(TASK STATEMENT)
Down to the last character, repeat the data that follows.

(EXERCISE MATERIALS)
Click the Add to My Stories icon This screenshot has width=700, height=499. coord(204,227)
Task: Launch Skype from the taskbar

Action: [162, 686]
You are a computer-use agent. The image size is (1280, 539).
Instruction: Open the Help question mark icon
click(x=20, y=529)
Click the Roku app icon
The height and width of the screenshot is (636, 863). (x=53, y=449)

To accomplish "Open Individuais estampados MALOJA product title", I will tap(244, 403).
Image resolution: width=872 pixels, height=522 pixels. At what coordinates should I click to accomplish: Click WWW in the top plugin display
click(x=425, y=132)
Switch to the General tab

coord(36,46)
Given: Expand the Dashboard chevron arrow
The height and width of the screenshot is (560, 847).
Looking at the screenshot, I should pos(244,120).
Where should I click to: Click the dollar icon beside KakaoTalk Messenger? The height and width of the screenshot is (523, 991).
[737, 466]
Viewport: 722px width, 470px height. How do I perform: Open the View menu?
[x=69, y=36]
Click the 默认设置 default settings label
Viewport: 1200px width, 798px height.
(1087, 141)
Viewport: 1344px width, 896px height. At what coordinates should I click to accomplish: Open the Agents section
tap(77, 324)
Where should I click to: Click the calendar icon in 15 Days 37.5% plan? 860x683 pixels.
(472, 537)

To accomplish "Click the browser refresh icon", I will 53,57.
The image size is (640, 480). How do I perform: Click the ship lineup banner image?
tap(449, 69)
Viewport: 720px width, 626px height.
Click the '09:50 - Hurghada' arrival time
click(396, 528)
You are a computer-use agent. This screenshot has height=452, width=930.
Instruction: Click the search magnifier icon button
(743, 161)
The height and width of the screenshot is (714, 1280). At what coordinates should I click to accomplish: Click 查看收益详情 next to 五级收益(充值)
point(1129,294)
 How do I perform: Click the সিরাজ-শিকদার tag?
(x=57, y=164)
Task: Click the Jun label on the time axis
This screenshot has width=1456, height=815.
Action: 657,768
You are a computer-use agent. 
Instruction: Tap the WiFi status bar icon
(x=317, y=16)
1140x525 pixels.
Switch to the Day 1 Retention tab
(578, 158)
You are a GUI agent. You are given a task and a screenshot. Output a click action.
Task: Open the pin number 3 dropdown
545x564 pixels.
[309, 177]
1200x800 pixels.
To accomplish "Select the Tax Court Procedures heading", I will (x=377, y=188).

(TASK RESULT)
Click the Add to My Stories icon This screenshot has width=700, height=499. coord(204,227)
Task: Launch Skype from the taskbar

Action: [162, 686]
You are a computer-use agent. The image size is (1280, 539).
Instruction: Open the Help question mark icon
click(x=20, y=529)
Click the Roku app icon
The height and width of the screenshot is (636, 863). (x=53, y=449)

To accomplish "Open Individuais estampados MALOJA product title", I will tap(244, 403).
Image resolution: width=872 pixels, height=522 pixels. At what coordinates should I click to accomplish: Click WWW in the top plugin display
click(x=425, y=132)
Switch to the General tab

coord(36,46)
Given: Expand the Dashboard chevron arrow
The height and width of the screenshot is (560, 847).
Looking at the screenshot, I should pos(244,120).
Where should I click to: Click the dollar icon beside KakaoTalk Messenger? The height and width of the screenshot is (523, 991).
[737, 466]
Viewport: 722px width, 470px height. How do I perform: Open the View menu?
[x=69, y=36]
Click the 默认设置 default settings label
Viewport: 1200px width, 798px height.
(1087, 141)
Viewport: 1344px width, 896px height. At what coordinates should I click to accomplish: Open the Agents section
tap(77, 324)
Where should I click to: Click the calendar icon in 15 Days 37.5% plan? 860x683 pixels.
(472, 537)

To accomplish "Click the browser refresh icon", I will 53,57.
The image size is (640, 480). How do I perform: Click the ship lineup banner image?
tap(449, 69)
Viewport: 720px width, 626px height.
Click the '09:50 - Hurghada' arrival time
click(396, 528)
You are a computer-use agent. This screenshot has height=452, width=930.
Instruction: Click the search magnifier icon button
(743, 161)
The height and width of the screenshot is (714, 1280). At what coordinates should I click to accomplish: Click 查看收益详情 next to 五级收益(充值)
point(1129,294)
 How do I perform: Click the সিরাজ-শিকদার tag?
(x=57, y=164)
Task: Click the Jun label on the time axis
This screenshot has width=1456, height=815.
Action: 657,768
You are a computer-use agent. 
Instruction: Tap the WiFi status bar icon
(x=317, y=16)
1140x525 pixels.
Switch to the Day 1 Retention tab
(578, 158)
You are a GUI agent. You are given a task and a screenshot. Output a click action.
Task: Open the pin number 3 dropdown
545x564 pixels.
[309, 177]
1200x800 pixels.
To accomplish "Select the Tax Court Procedures heading", I will (x=377, y=188).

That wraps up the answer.